August 6th, 2018

ROCKBITCH (#72, 1998)

Posted in interview by Jan

„Wir wollen eine andere Art zu leben zeigen“ – Rockbitch kämpfen für die Befreiung (nicht nur) eurer aller Sexualität

Ich war beim Rockbitch-Konzert! Aber sie haben gar nicht geschraubt. Und weh getan hat’s auch nicht. Allerdings haben sie auch nicht so dürfen können, wie sie hätten wollen mögen. Das Stadtamt Bremen hatte nämlich per Verfü­gung dafür gesorgt, daß die Veranstaltung bei Handlungen, die dem allgemein gültigen sittlichen Empfinden widersprechen, sofort mit Rechts­deckung abgebrochen werden durfte.

Das dümmlich dreinblickende Publikum, daß seinen Körper im Gegenwert mehrerer zehntausend Dollar gebuildet hatte, entdeckte auf einmal eine Differenz zwischen seinen und staatlichen Inter­essen. Die einen wollten Ficken sehen, die anderen ebendies auf einer Bühne nicht gestatten.

Zensur, Zensur!

Ich habe nichts gegen Zensur per se. Es kommt nur darauf an, wer da vermittels welcher Kriterien feststellt, was veröffentlicht werden darf.

Weil ich mich dafür interessierte, welcher Art die Gründe für solch eine recht drastische Performance mit Fäusten und Pissen sein mögen, versuchte ich, ein Gespräch zu arrangieren. Behilflich war mir dabei die Tatsache, daß eine Redakteurin einer Zeitung, für die ich hin und wieder schreibe, gleichfalls Interesse an diesem Thema hatte, mir dankenswerterweise den Auftrag erteilte, einen Artikel daraus zu verfertigen und mich auch zum Gespräch begleitete. Das folgende Interview er­schien in einer etwas anderen Ausführung in der ‚taz bremen‘.

Das Interview fand hinter der Bühne im Beisein der kompletten Band statt, die, bis auf den Gitarris­ten unbekleidet war, und sich ziemlich ungezwungen und temperamentvoll zu unseren Fragen äußerte.

Quellenauszug
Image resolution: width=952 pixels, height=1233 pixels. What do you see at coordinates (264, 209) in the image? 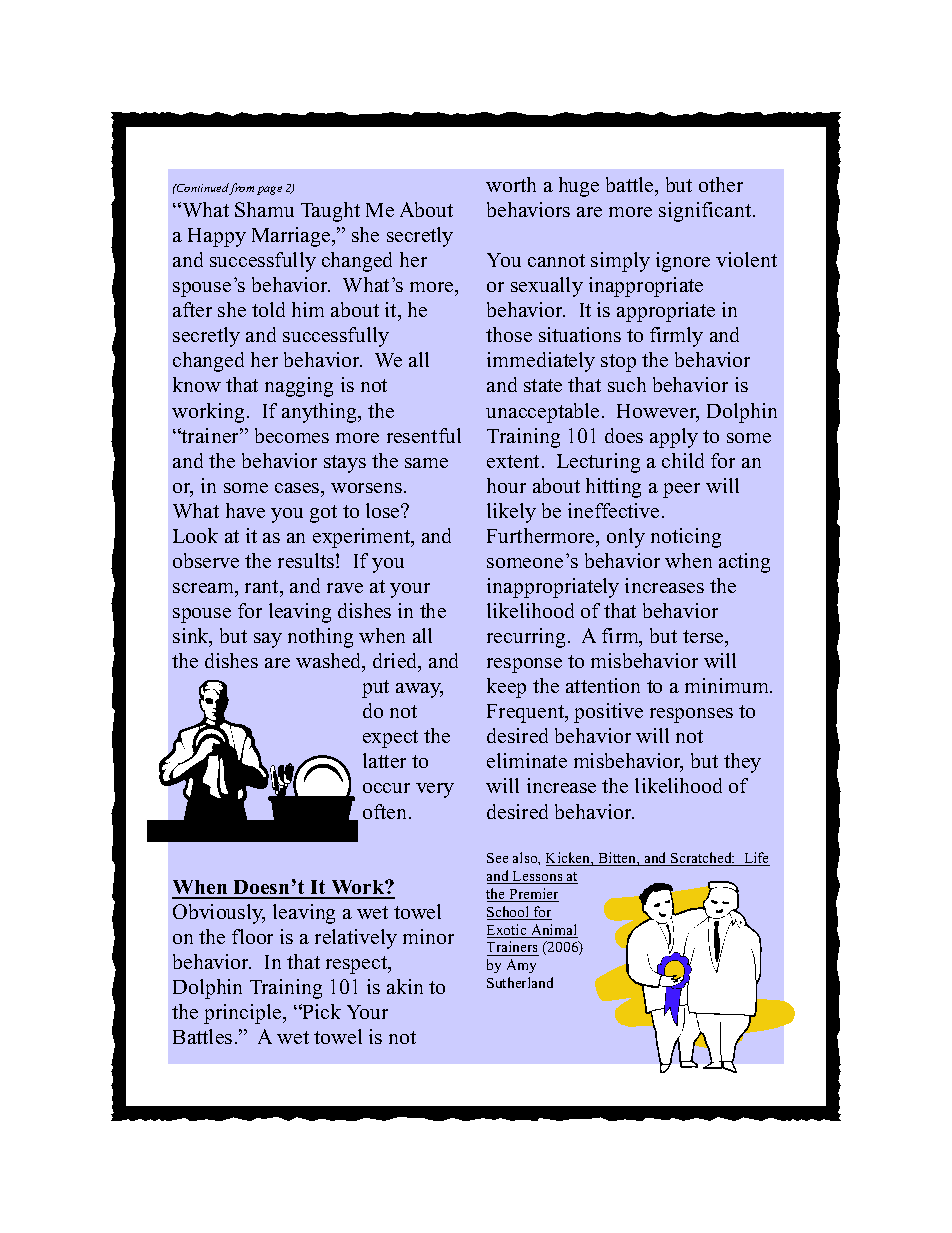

Aufgabenliste
(a) Beantworte anhand des Textes über das Rockbitch-Konzert diese Fragen, jede auf einer eigenen Zeile:
(i) Welche Behörde hatte per Verfügung ermöglicht, die Veranstaltung abzubrechen?
(ii) In welcher Zeitung erschien das Interview in einer etwas anderen Ausführung?
(iii) Welches Bandmitglied war beim Interview nicht unbekleidet?
(b) Nenne alle Zahlen, die im Text über das Rockbitch-Konzert in Ziffern geschrieben sind.
(c) Setze den Text über das Rockbitch-Konzert im Anschluss an seinen letzten Satz fort.

Die Antworten
(a)
(i) Das Stadtamt Bremen.
(ii) In der ‚taz bremen‘.
(iii) Der Gitarrist.

(b) 6 (in „August 6th“), 2018, 72, 1998

(c)
Heute Abend wurden wir zensiert. Die Be­hörden sehen uns als Porno-Show. Aber was tun wir den Rest der eineinhalb Stunden? Wir spielen Musik! In Deutschland sind die Behör­den seltsam. Alle Leute in der Halle sind über 18 und kommen, um uns zu sehen. Die Polizei kann uns nicht verhaften, denn wir brechen keine Gesetze. Sie greifen zu schmutzigen Tricks. In Nürnberg kam vor der Show ein Beamter, und wir fragten, ob wir irgendwelche Auflagen hätten. Der Polizist sagte: ‚Macht eure normale Show, und ich mache mir Noti­zen. Nachher setzen wir uns zusammen und diskutieren das‘. Ich fragte ihn, ob er wisse, was wir auf der Bühne machen, und er sagte, er wisse das.

Nach der Show war er nicht aufzutreiben. Als nächstes wurden vier Kon­zerte in Deutschland und alle sechs Shows in Österreich abgesagt. Er hatte an die deutsche Polizei und Interpol gefaxt, daß er uns Aufla­gen gegeben habe und wir uns nicht danach gerichtet hätten. Er hat gelogen, was uns sehr wütend machte. Hätte er uns Auflagen gege­ben, hätten wir uns danach gerichtet. Sie sagen, es sei keine Kunst! Als wenn Polizei­beamte Kunstkritiker wären. Kunstkritiker mit Kanonen. Sie sagen, wir seien pornographisch. Nein! Wir sind eine Kommentar auf Porno­graphie. Wenn du Sex auf die Bühne bringst und darüber singst, dann ist das Kunst, auch wenn manche Leuten es hassen mögen.

Wie setzt sich Euer Publikum zusammen?

Sehr unterschiedlich. Neulich haben wir in Amsterdam vor eintausend Lesbierinnen gespielt. Es durften nur Frauen auf das Kon­zert, deshalb herrschte eine sehr sichere Atmos­phäre. Die Frauen zogen ihre Tops aus, kamen nur in Hosen auf die Bühne, einige im Publikum hatten Sex miteinander. All das wäre nicht passiert, wären Männer im Saal gewesen. Rock’n’Roll hatte immer mit Sex zu tun. Allerdings mit männlichem Sex. Wenn Flea von den Red Hot Chilli Peppers nackt auftritt, dann ist er cool. Wenn Lisa, unsere Gitarristin, ihr Oberteil auszieht, werden wir dafür kritisiert. Unterschiedliche Maßstäbe! Wenn ein Typ viele Frauen fickt, ist er ein toller Hecht, wenn eine Frau viele Männer fickt, ist sie eine Hure.

Wie ernst meint Ihr es, wenn Ihr die Sexualität als zentralen Punkt zur Veränder­ung der Gesellschaft bezeichnet?

Todernst! Wenn Sexualität nicht so ein zentra­ler Bestandteil der Gesellschaft wäre, dann gäbe es wegen dem was wir machen nicht so einen Wirbel. Seit Elvis handelt Rockmusik immer von Sex und Rebellion. Könnte es also einen angemesseneren Ort für das geben, was wir machen, als Musik?!

Wie würden sich denn die Verhältnisse verändern?

Es gäbe weniger Gewalt, mehr Verständnis. Vor allem zwischen Männern und Frauen.

Aber es gäbe immer noch Leute, die sich in Fabriken kaputtmalochen, nicht wahr?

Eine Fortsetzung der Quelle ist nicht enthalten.